NEEDED STEPLADDER TRAINING: School custodian Anthony Gower-Smith, 73, was awarded the equivalent of about $75,000 in June in London’s High Court after suing Britain’s Hampshire County government when he hurt himself falling off a 6-foot stepladder. Gower-Smith claimed that he had not been properly “trained” on how to use it, despite his longtime experience with such ladders, and despite his signed acknowledgment that he had indeed received training, and despite his having blamed himself just after he fell. (He disavowed the self-blame by saying that, at the time, he was woozy and didn’t remember what he said.)
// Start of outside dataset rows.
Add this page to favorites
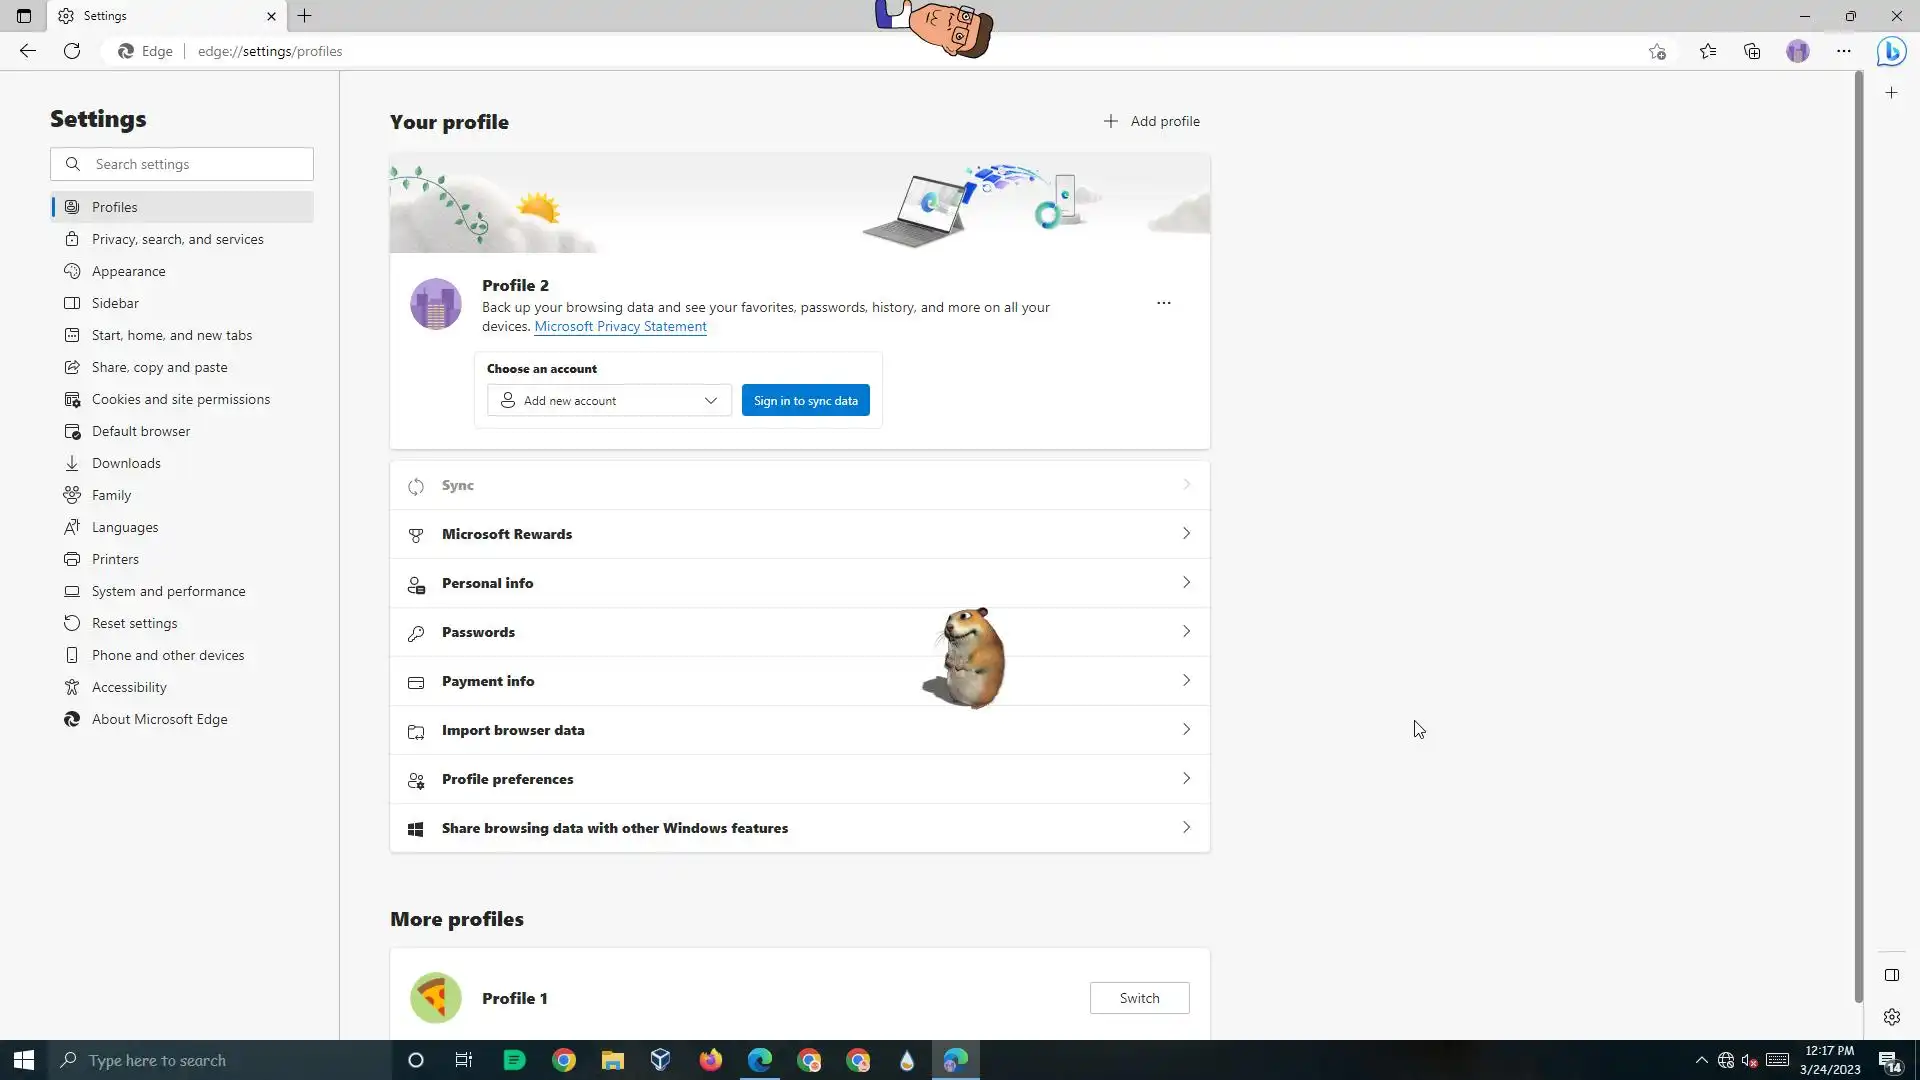Screen dimensions: 1920x1080 (1657, 51)
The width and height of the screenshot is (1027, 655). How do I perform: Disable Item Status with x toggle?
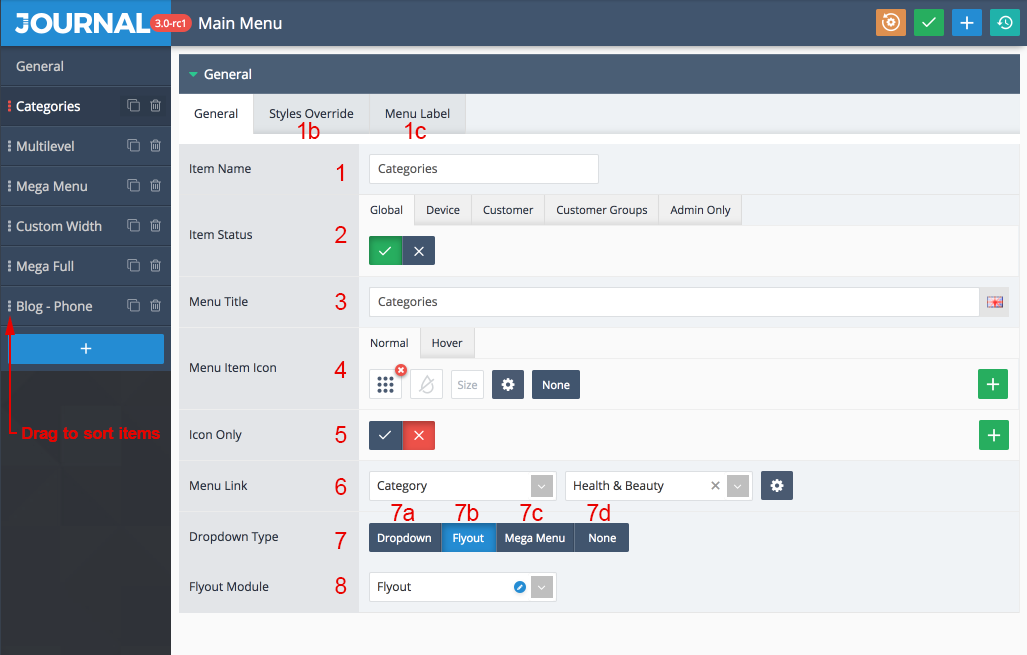pos(419,251)
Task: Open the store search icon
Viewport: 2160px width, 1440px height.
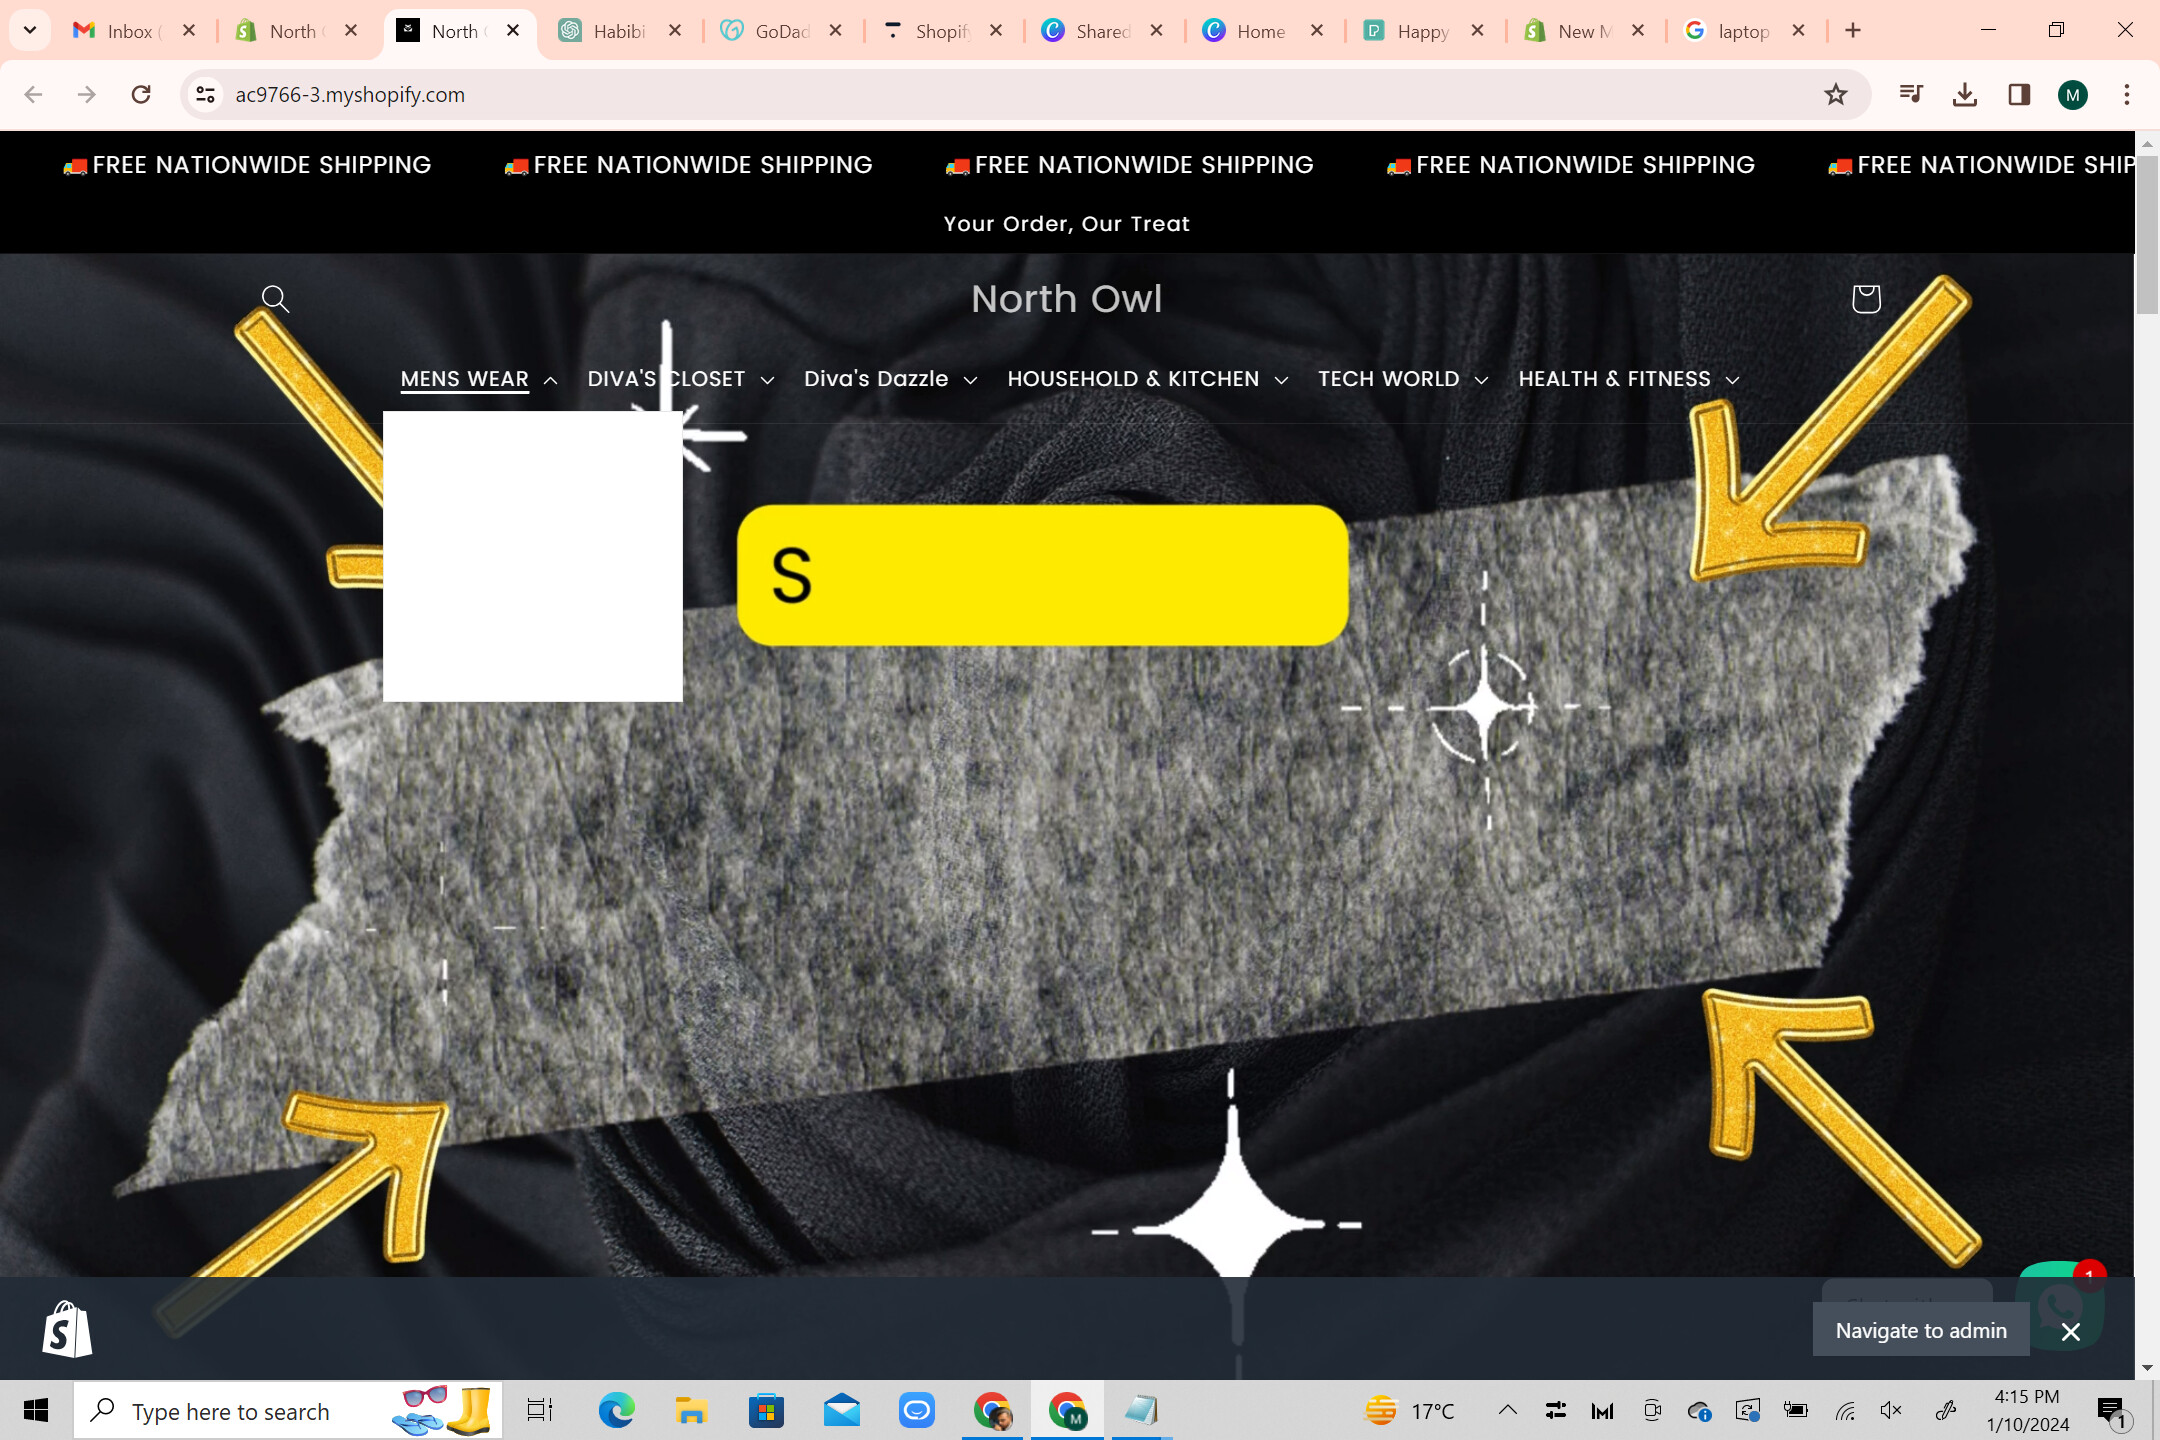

FLAMING IDIOT: Shannon Hyman, now 24, filed a lawsuit in July against the Green Iguana Bar & Grill in St. Petersburg, Fla., for medical bills and lost wages when she was badly burned four years ago drinking a “flaming shot” of Bacardi 151-proof rum (which normally is consumed without incident, but Hyman had spit out the drink, spreading flames to her head and upper torso). Hyman told the Tampa Tribune: “I’m suing because I should not have been let in (because she was under 21 at the time). If I weren’t let in, none of the events would have happened.”

AHHH, FRESH AIR!: In July, the new smoking ban for bars and restaurants in the Netherlands took effect, but it won’t curtail patrons’ right to smoke marijuana in Amsterdam’s coffee shops (where they can buy up to 5 grams a day to smoke on the premises). And, just as the ban became law, the Dutch special-effects company Rain Showtechniek began selling bars a machine (for the equivalent of about $900) that, for nostalgia, replicates the scent of traditional, cigarette-smoked air (but which does not damage health or linger in clothing or hair).

NOT QUITE REHABILITATED: A prominent anti-drug motivational speaker, who uses his own sordid life story to inspire troubled kids to turn their lives around, was arrested in May and charged with attempted murder after allegedly shooting at his girlfriend and an old buddy from prison following a long evening of alcohol and methamphetamines. Said the prosecutor in Isanti County, Minn., of the rampage by Russell Simon Jr., 45, “We’re lucky we don’t have a multiple homicide on our hands.”

CRUEL & UNUSUAL DIET: Murder suspect Broderick Laswell, 19, filed a lawsuit in federal court in April against the Benton County (Ark.) Jail, alleging that he was being “literally” “starved to death” while awaiting trial, and complaining of “blurry” vision and of almost passing out. As evidence of his plight, Laswell pointed out that, in eight months behind bars, his weight had dropped from 413 pounds to 308.